▸ **Assigned task**: Your answer must consist solely of the lines from the one containing "Click the blue Help question mark icon" through the last line of the records below, reproduced exactly, with all pictures omitted.

▸ **Records provided**:
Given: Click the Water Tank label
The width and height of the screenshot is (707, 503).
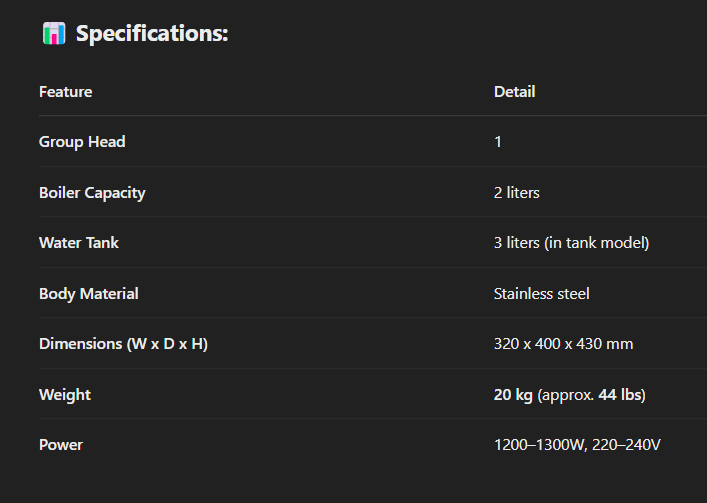Looking at the screenshot, I should [x=79, y=243].
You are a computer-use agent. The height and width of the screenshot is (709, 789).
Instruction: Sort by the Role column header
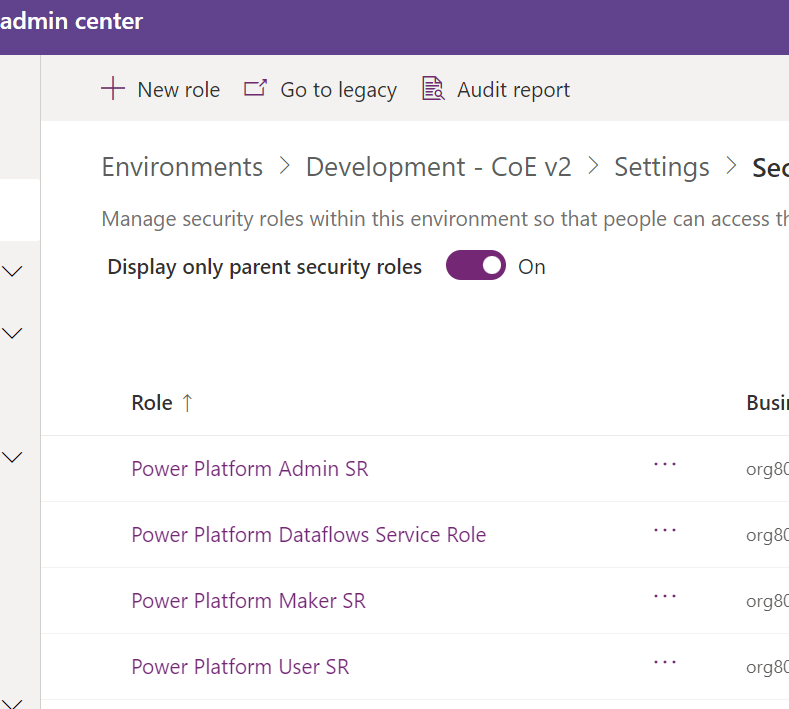click(152, 403)
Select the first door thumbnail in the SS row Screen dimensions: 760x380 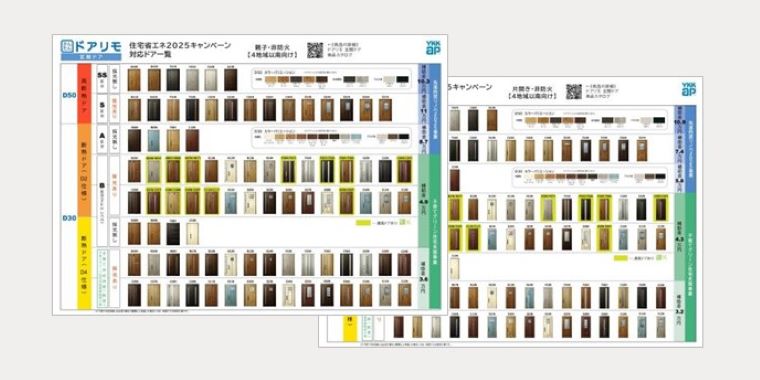[134, 80]
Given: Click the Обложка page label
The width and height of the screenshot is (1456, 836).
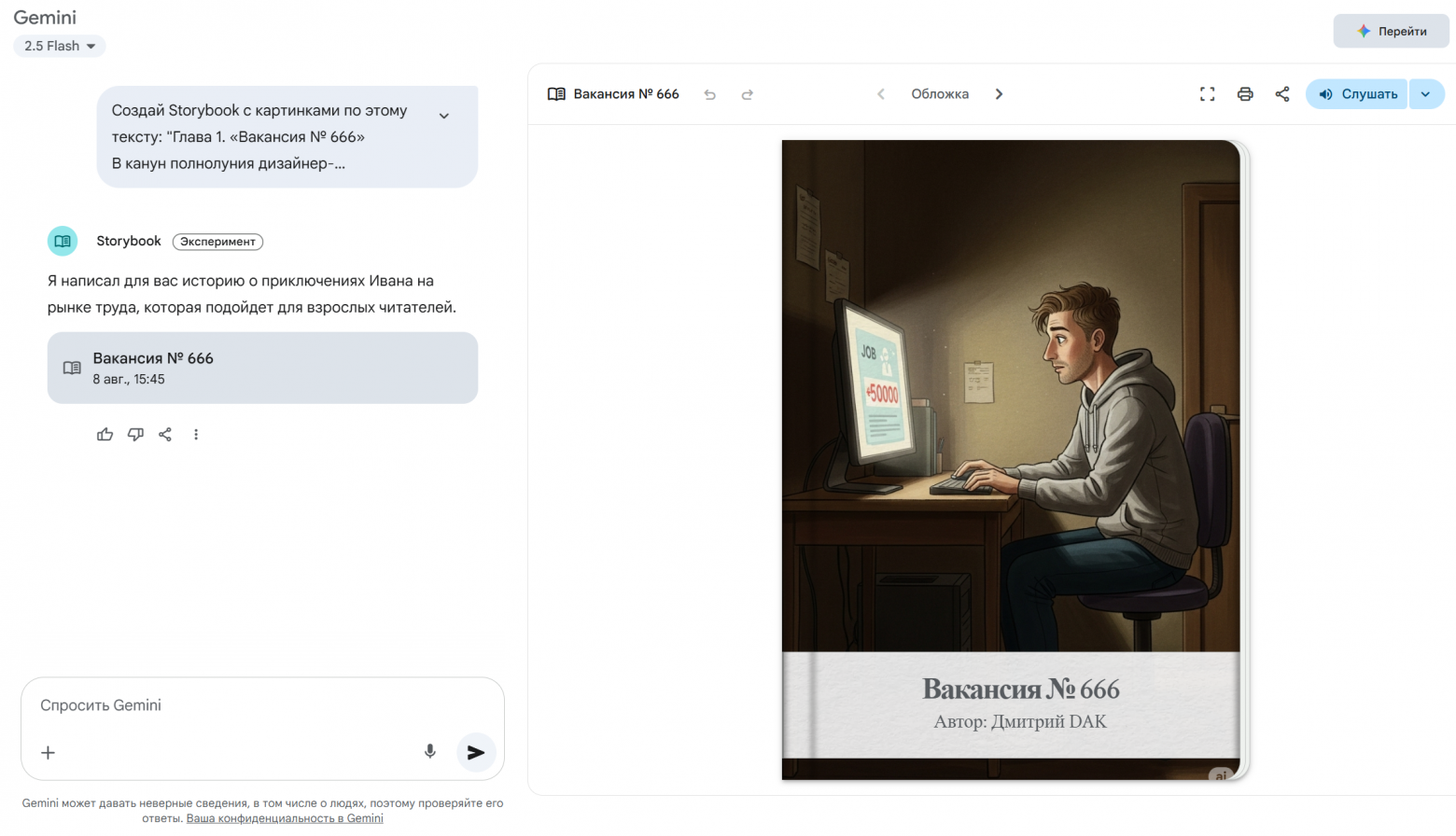Looking at the screenshot, I should pyautogui.click(x=940, y=93).
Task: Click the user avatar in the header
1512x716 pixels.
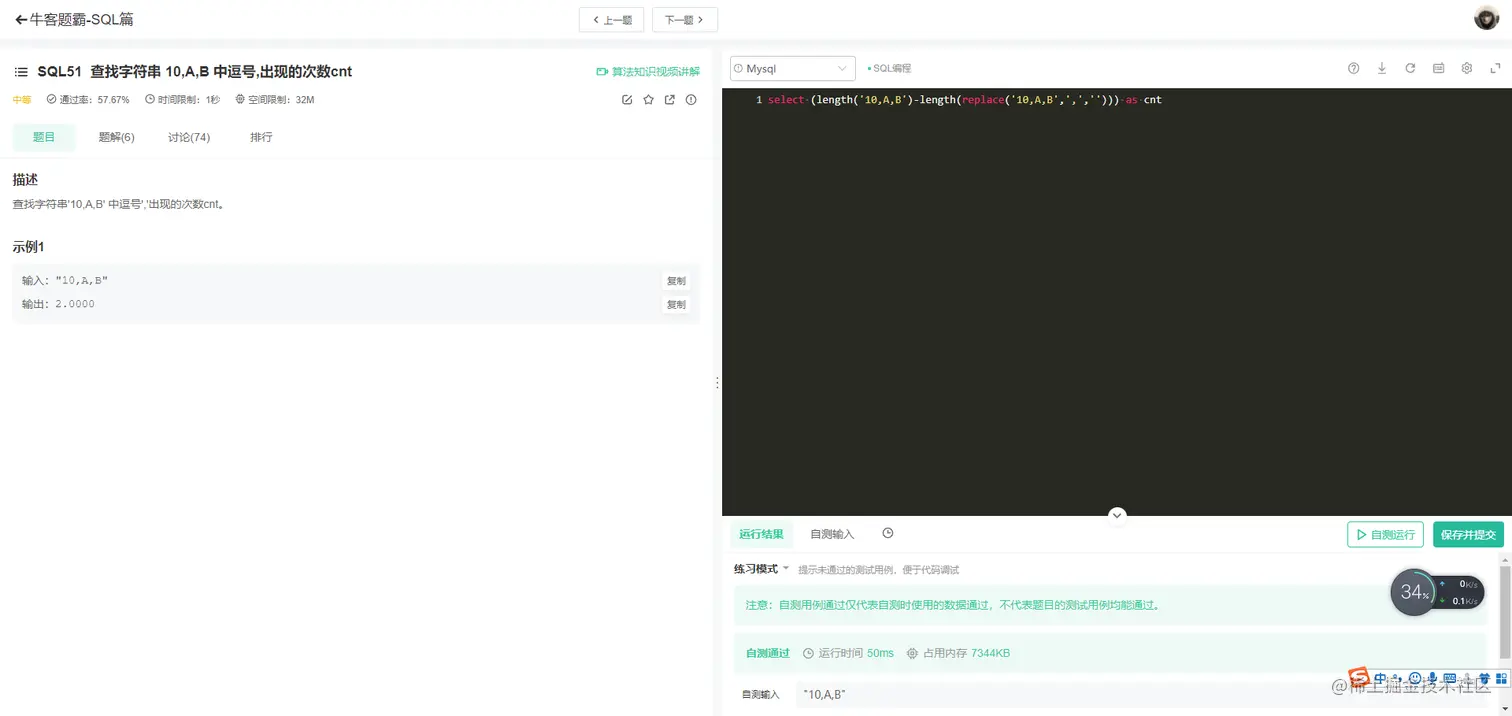Action: [x=1485, y=18]
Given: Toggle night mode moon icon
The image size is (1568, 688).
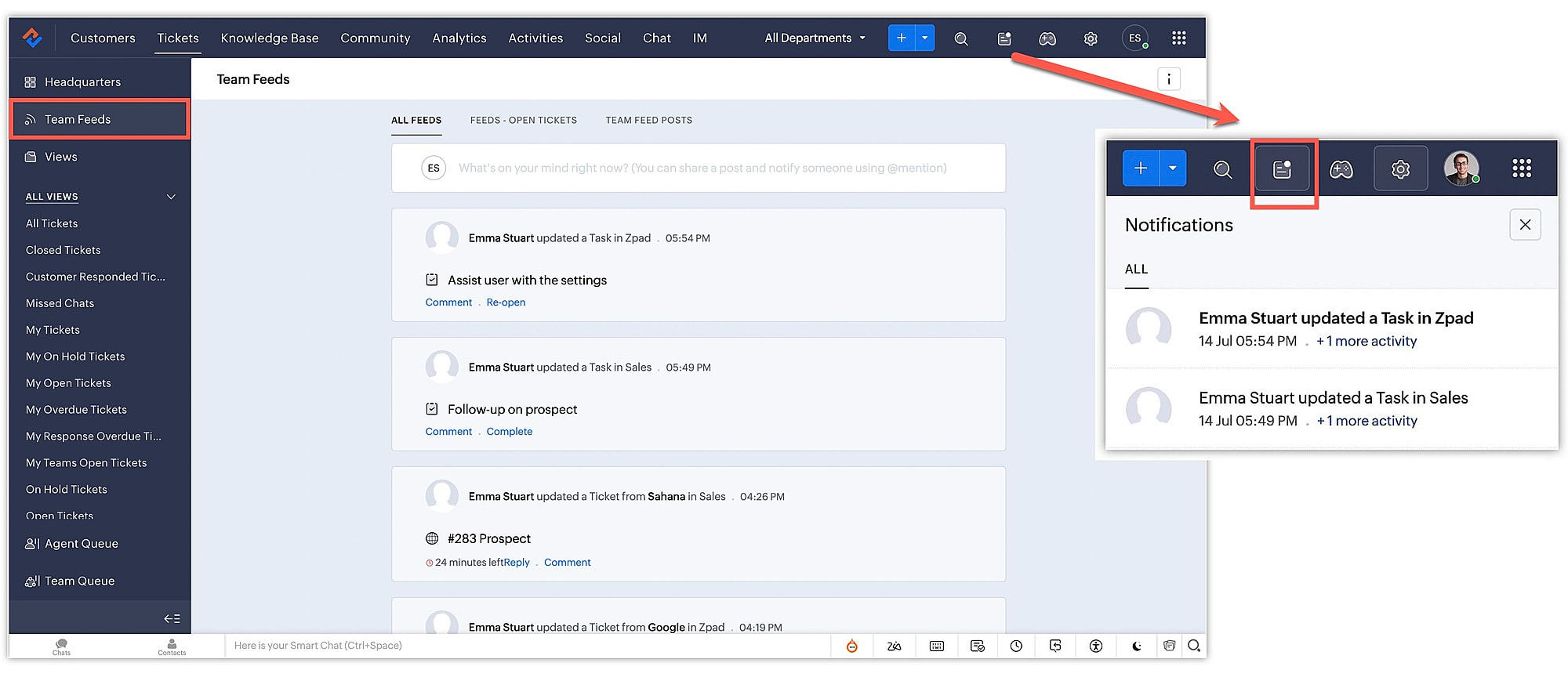Looking at the screenshot, I should pos(1137,646).
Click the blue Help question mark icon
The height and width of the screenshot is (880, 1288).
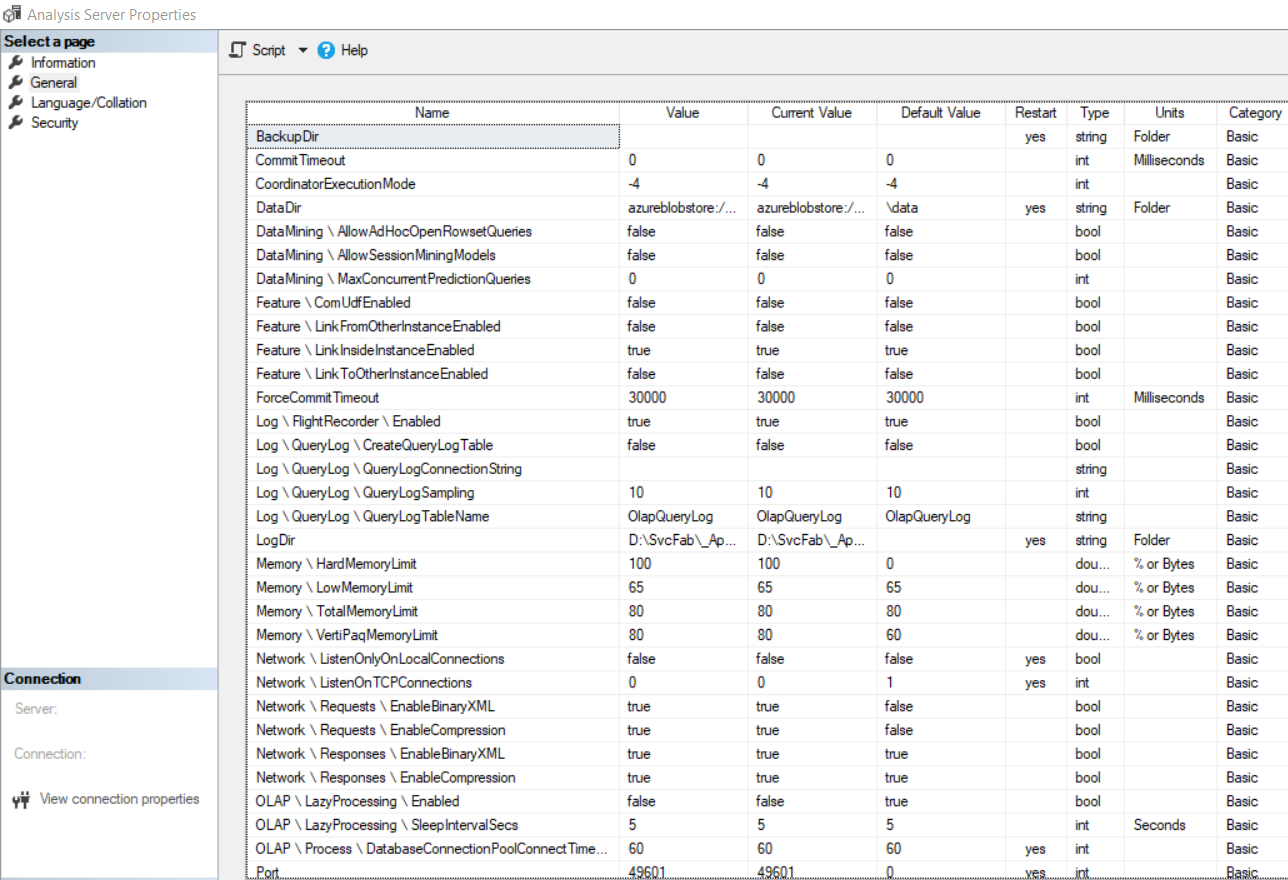tap(326, 50)
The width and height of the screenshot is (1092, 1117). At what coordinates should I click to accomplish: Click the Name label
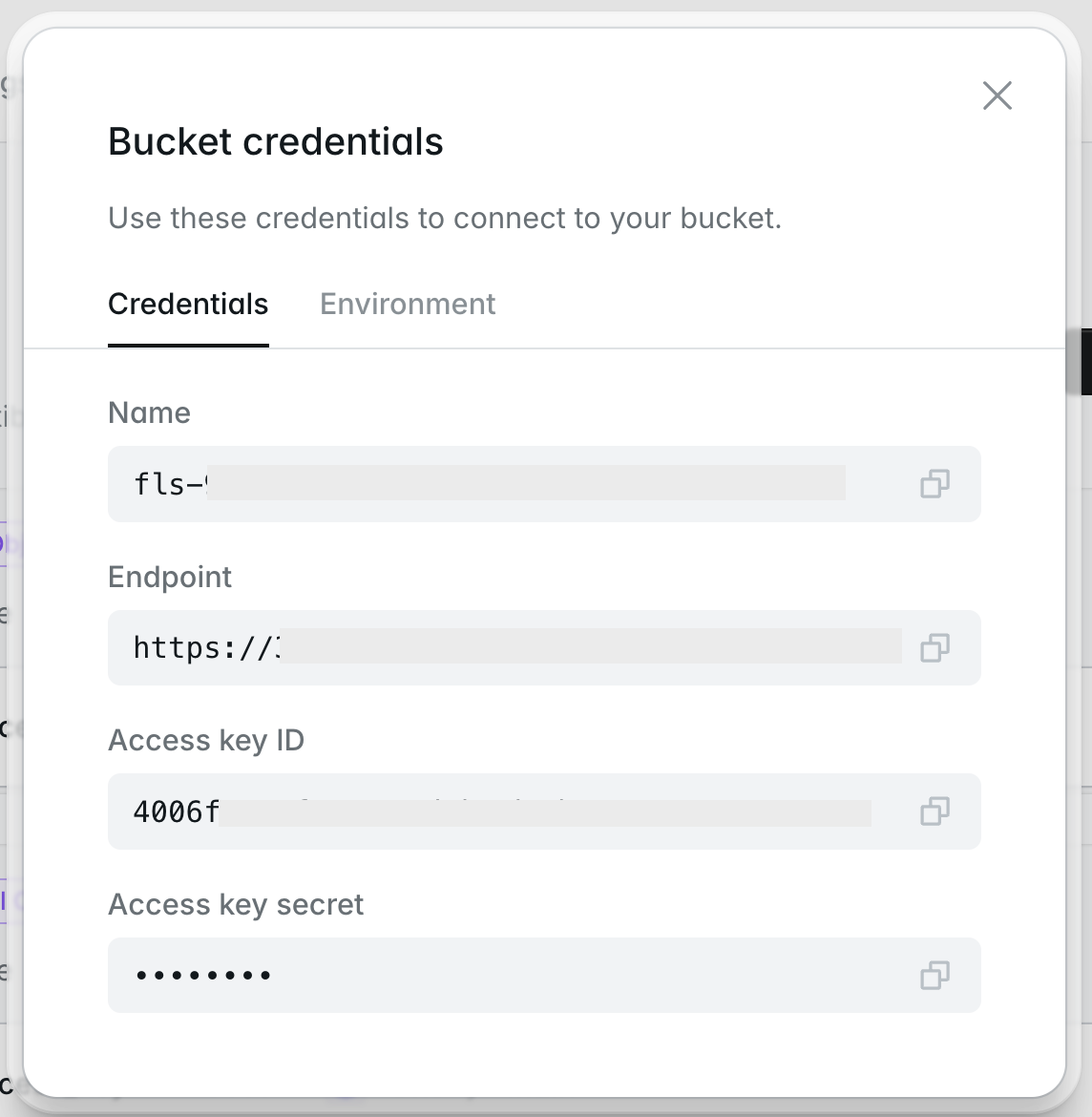(150, 413)
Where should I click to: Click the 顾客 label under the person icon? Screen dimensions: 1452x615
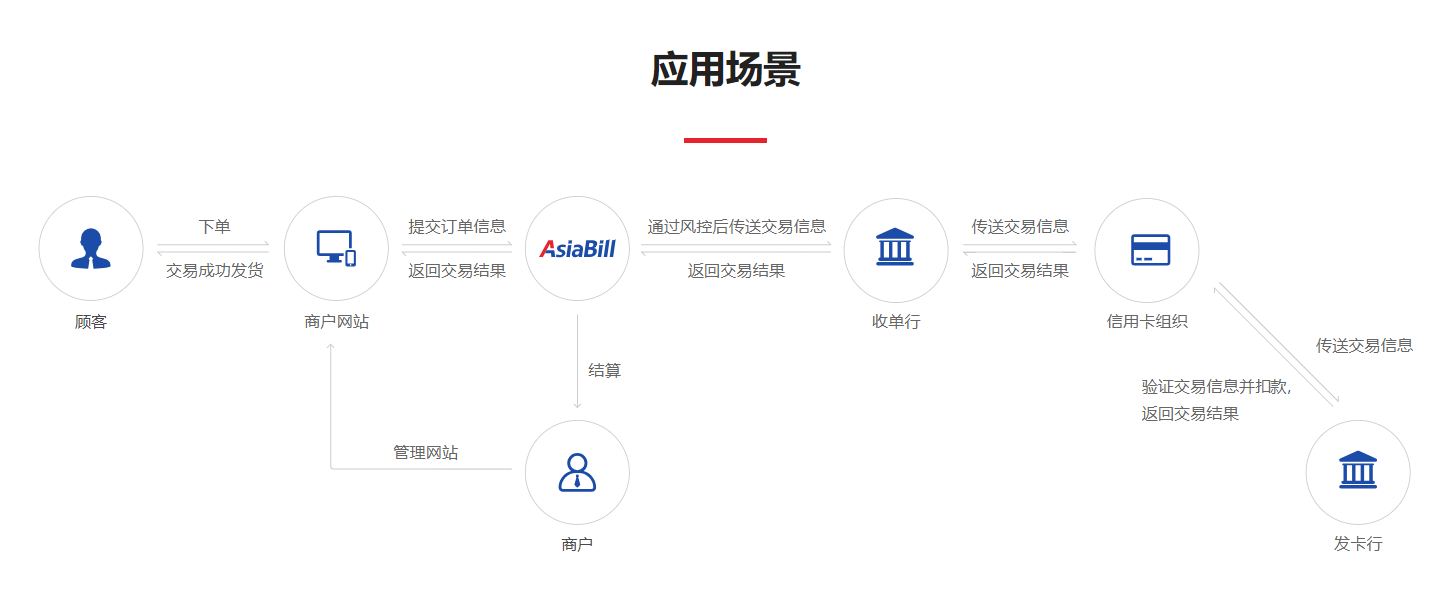91,322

▸ **Task result**:
Click the blue Help question mark icon
The height and width of the screenshot is (880, 1288).
tap(326, 50)
The width and height of the screenshot is (1092, 1117). At what coordinates should I click to accomplish: Click the Name label
(150, 413)
Where should I click to: Click the 顾客 label under the person icon? Screen dimensions: 1452x615
91,322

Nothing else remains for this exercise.